Opinion

Allison Morris: Brexit is more pressing issue than Corbyn's Sinn Féin meetings 30 years ago

Labour Party leader Jeremy Corbyn has been put under pressure over dealings with Sinn Féin during the Troubles. Picture by David Cheskin, Press Association
Labour Party leader Jeremy Corbyn has been put under pressure over dealings with Sinn Féin during the Troubles. Picture by David Cheskin, Press Association Labour Party leader Jeremy Corbyn has been put under pressure over dealings with Sinn Féin during the Troubles.
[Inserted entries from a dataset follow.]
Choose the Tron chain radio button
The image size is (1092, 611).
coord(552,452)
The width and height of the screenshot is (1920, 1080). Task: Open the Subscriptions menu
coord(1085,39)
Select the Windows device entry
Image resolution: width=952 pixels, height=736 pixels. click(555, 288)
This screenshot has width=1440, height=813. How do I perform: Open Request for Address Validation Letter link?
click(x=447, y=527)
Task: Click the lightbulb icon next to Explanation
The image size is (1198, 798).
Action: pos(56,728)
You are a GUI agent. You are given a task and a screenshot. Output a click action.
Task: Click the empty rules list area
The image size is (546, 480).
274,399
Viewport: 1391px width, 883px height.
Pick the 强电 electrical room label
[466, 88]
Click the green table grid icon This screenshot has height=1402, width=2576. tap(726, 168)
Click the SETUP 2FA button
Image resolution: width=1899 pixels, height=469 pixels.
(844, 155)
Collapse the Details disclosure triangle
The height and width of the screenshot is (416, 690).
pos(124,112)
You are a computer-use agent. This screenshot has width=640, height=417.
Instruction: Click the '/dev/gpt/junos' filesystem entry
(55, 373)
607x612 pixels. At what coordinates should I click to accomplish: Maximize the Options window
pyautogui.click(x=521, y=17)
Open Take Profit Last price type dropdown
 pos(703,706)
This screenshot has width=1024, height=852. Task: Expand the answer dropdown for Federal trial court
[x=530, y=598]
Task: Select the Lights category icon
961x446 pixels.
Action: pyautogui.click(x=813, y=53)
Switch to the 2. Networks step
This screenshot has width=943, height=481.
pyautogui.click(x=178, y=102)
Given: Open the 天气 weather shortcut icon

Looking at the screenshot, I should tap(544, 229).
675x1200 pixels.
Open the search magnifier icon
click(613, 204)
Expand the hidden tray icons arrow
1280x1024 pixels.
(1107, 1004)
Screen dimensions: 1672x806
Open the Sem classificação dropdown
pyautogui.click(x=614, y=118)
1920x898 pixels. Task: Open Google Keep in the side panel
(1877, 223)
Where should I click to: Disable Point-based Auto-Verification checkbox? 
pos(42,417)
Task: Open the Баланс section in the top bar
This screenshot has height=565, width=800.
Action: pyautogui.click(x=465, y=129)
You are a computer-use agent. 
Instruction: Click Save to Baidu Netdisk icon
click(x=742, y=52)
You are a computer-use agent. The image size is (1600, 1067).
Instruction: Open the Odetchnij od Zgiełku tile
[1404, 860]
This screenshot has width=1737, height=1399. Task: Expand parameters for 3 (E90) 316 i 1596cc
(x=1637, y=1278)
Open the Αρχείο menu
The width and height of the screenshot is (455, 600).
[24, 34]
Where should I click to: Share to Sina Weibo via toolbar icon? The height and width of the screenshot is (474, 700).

Picture by David Cheskin, Press Association

We are living dangerous times, the politics of self advancement is winning, kindness in potential leaders is painted as weakness and children are considered legitimate targets, collateral damage in a twisted and increasingly cruel world.

I spent a few days last week in Manchester, a place badly hurt but unbroken by the most heinous of acts.

It is hard to report in an emotionally detached state from such events, bombing a pop concert full of excited children and their parents is as soft a target as you're ever likely to find.

The attack caused a brief pause in the election campaign as a mark of respect to the victims, but brief it was.

As of this week the relationship between Jeremy Corbyn and members of Sinn Féin and the IRA has formed countless stories in English papers which in the main pay little attention to Northern Ireland or its citizens.

The recent - and historic - assembly election warranted little more than a few paragraphs in some daily titles.

Corbyn and his shadow home secretary Diane Abbott have been asked numerous times about meetings and comments they made over 30 years ago with comparisons made about supporting terrorism then and the Manchester attack.

Corbyn, a man who has repeatedly said he opposes violence of any kind, met publicly with Gerry Adams at a time when the Sinn Féin leader was banned from entering Britain.

At the time of the much criticised meetings there had been numerous back-channel engagements involving various British administrations since the early 1970s.

Those very private meetings paved the way for the modern peace process, and while Tony Blair takes the glory for sealing the deal, that particular process started under a Conservative leader in John Major.

He started, but was unable to finish, a process which involved meetings between his officials and IRA members.

Much later Mo Mowlam went into Long Kesh and spoke with loyalist paramilitary leaders to convince them to lend support to the process.

She was much maligned for a meeting at a time when loyalists were still killing people on the streets of Northern Ireland, but her brave move worked and helped secure relative peace.

As someone who was born and lived through that time, growing up in an area that geographically suffered the highest death toll of the Troubles, I find this current political obsession with cherry picking elements of our past fairly insulting.

Theresa May's determination to pursue a hard Brexit is something that will impact on my children economically for years to come, and yet she didn't even feel the need to visit Northern Ireland on her tour of the devolved regions before triggering Article 50.

That Stormont was in political crisis didn't feature in her plans for an election at a time that advantaged her political ambitions but meant any chance to getting a working government in Northern Ireland was put on the back burner.

We live in a place where a land border means Brexit will have more of an impact on our lives than it ever will in Theresa May's home constituency of Maidenhead, and yet has featured only in the wider political debate as a stick to beat Jeremy Corbyn with.

And that use of our past is an insult to everyone who lived and lost through that time.

Either the British government is proud of the peace process that it played an active role in or not.

To attack the Labour leader for making an effort to understand the complexities of our situation before it was fashionable is dirty politics.

And to use the murder of men, women and little children in Manchester to political point score while conveniently ignoring the slaughter of civilians in Yemen by a UK and US armed Saudi Arabian regime, is the worst kind of dirty politics.

Jeremy Corbyn at the start of his Labour leadership appeared unelectable, his persona more than of a trade union leader or an eccentric history professor than a prime minister.

But he has grown into the role and his plans for a kinder Britain, one where there is a restored National Health Service, where pensioners are protected and people are paid a living wage sounds like a much better place to live than the every man – and woman - for themselves world that is the alternative offered by the Conservatives.